Premium Demand Drives Q2 Gains for Air France-KLM


Air France-KLM reported “solid” Q2 revenues and a positive operating result on Thursday  following increased demand for its premium products.

The European airline group’s revenue increased 6.2 percent year over year to €8.4 billion, driven by “sustained” premium demand and lower fuel costs. The company posted an operating result of €736 million, which marked an improvement of €223 million compared to Q2 2024.

Group revenue per available seat kilometer in the second quarter was up 2.4 percent year-on-year, driven by strong yield performance. Group capacity and traffic also increased by 4.2 percent, while the load factor remained stable at 87.8 percent.

Passenger yields were “strong” in the North Atlantic region, despite “tariff turbulence,” and increased across Asia, the Middle East and Latin America, led by premium demand.

“Air France-KLM delivered a solid second quarter, with revenue growth and improved margins, reflecting the strength of our diversified network and the disciplined execution of our strategy,” group CEO Benjamin Smith said in a statement. “Although the external environment remains complex, Air France-KLM continues to demonstrate its resilience and is well positioned to achieve its targets.”

Smith added the group is advancing the “premiumization” of its products following the introduction of Air France’s La Première first class product.

In the first half of the year, revenue from the premium segment grew by 11 percent year-on-year, a positive trend that was observed across all regions, the company said. Demand for premium economy products for both Air France and KLM continued, with a 27 percent year-on-year increase in revenue.
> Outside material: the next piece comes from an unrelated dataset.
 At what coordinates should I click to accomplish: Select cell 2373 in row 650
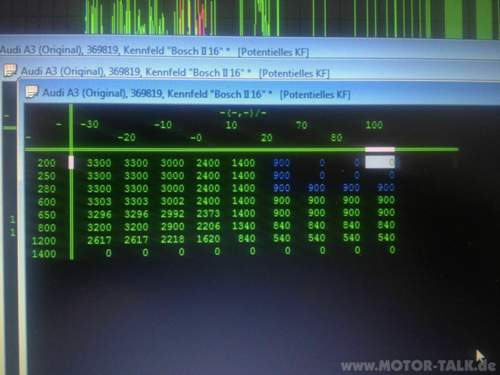pyautogui.click(x=208, y=214)
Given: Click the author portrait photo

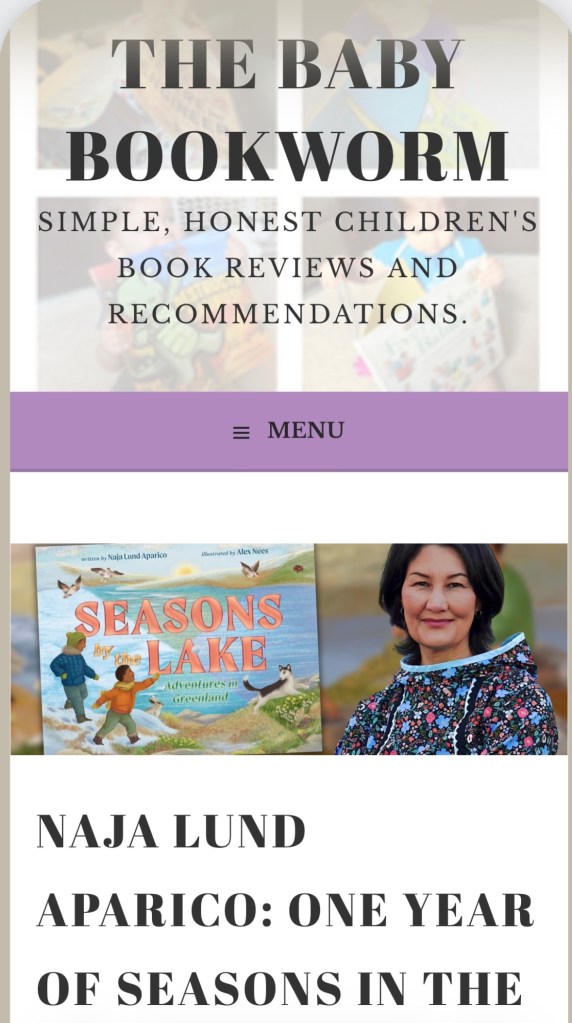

Air France reported a 7.9 percent increase in revenue to €5.2 billion and a positive operating result of €490 million, an improvement of €295 million compared to the same period last year. This is despite the increase in France’s solidarity tax on flight tickets, which is expected to impact the airline’s 2025 operating result by between €90 and €170 million.

KLM Group’s revenue for the quarter increased 4 percent year over year to €3.4 billion and reported an operating result of €197 million, which was €63 million less than the second quarter of 2024.

The Dutch carrier said the decline was driven by increased costs—including consecutive collective wage increases and a 41 percent hike in airport charges at its Schiphol hub—along with “operational problems” with available fleet in May and June.

The group reconfirmed its full-year 2025 outlook and expects capacity (measured in available seat kilometers) to increase by between 4 and 5 percent compared to 2024. However, it said it will maintain an “agile approach” to forecasting due to current macroeconomic uncertainty.  

The earnings report also pointed to the group’s efforts to increase the use and demand of alternative aviation fuels. At the Paris Air Show in June the group signed an agreement with the French government and industry partners to support the “industrialization” of alternative aviation fuel projects. It pledges to also help set national production and consumption targets for alternative aviation fuel and to develop competitive financing models.

In parallel, the group also signed an agreement with Airbus last month to help the aircraft manufacturer’s employees reduce the carbon footprint of their business travel through its ‘Corporate SAF’ program. This scheme allows Airbus employees to book fares that include a voluntary contribution towards the purchase of alternative aviation fuels, directly embedded in the ticket, the group said.